Com a prática de atividade física, ocorrem perdas hídricas pelo organismo através do suor e de nutrientes pelo aumento do gasto energético.
     Durante a prática esportiva, a taxa de transpiração oscila entre 1 e 2 litros de líquidos por hora de exercício. Essa diminuição de água no corpo leva à perda de peso, menor capacidade de queima de gorduras, além de diminuir o volume plasmático e aumentar a osmolaridade, o que indica que o indivíduo já está em processo de desidratação.2 Quando o atleta sente sede, significa que já está desidratado, o que pode levar à diminuição do rendimento durante o exercício e a efeitos deletérios à saúde.3
     A desidratação pode resultar em diversas manifestações fisiológicas como câimbras, tonturas, fadiga, elevação da frequência cardíaca, diminuição do fluxo sanguíneo para os tecidos, as quais comprometem a capacidade de realizar o exercício por período prolongado e em alta intensidade.2 Dessa forma, a reposição hídrica em volumes equivalentes às perdas de água pela sudorese se faz necessária antes, durante e após a atividade física, pois auxilia na manutenção tanto da temperatura corporal, como da concentração plasmática de sódio.3
     As bebidas com mistura apropriada de líquido, carboidratos e eletrólitos podem auxiliar na melhora da performance do esportista. Os carboidratos em concentrações de 60 a 70g/L nessas bebidas estimulam a absorção de líquidos e eletrólitos pelo intestino delgado, além de melhorarem a palatabilidade.2


Referências bibliográficas:
1. Casa DJ et al. National Athletic Trainers’ Association Position Statement: Fluid replacement for athletes. J. Athletic Training, v.35,p.212-224, 2000.
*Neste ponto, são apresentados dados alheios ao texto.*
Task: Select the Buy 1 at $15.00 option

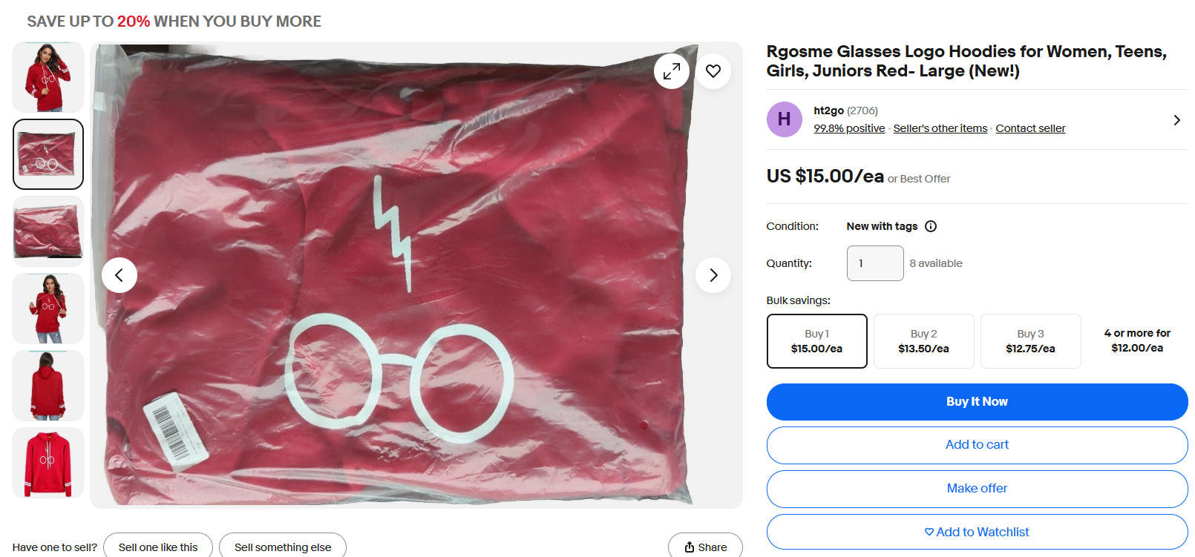Action: click(816, 341)
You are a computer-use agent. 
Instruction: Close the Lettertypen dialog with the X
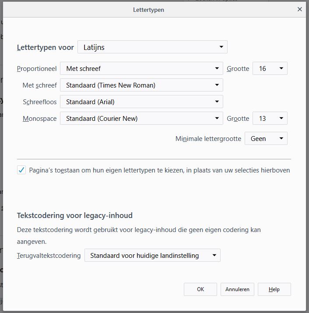300,9
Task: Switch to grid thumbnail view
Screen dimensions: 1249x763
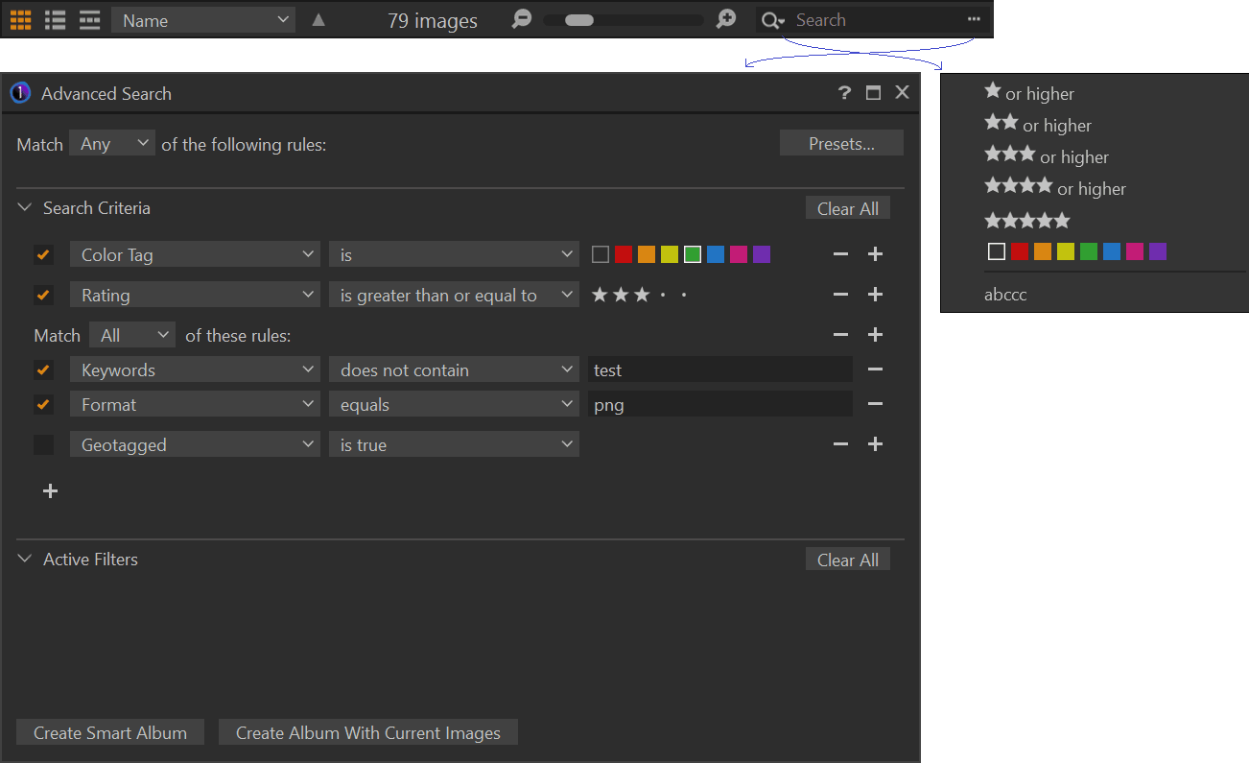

2. Sociedade Brasileira de Medicina Esportiva. Modificações dietéticas, reposição hídrica, suplementos alimentares e drogas: comprovação de ações ergogências e potenciais riscos para a saúde. Revista da Sociedade Brasileira de Medicina Esportiva. São Paulo,2003;9(2).
3. Machado-Moreira CA et al. Hidratação durante o exercício: a sede é suficiente? Rev Bras Med Esporte v. Niterói, 2006; 12(6).
4. American College of Sports Medicine. American College of Sports Medicine position stand. Exercise and fluid replacement. Med Sci Sports Exerc. 2007;39(2):377-90.
5. Maughan RJ, Leiper JB. Limitations to fluid replacement during exercise. Can J Appl Physiol 1999;2:173-87.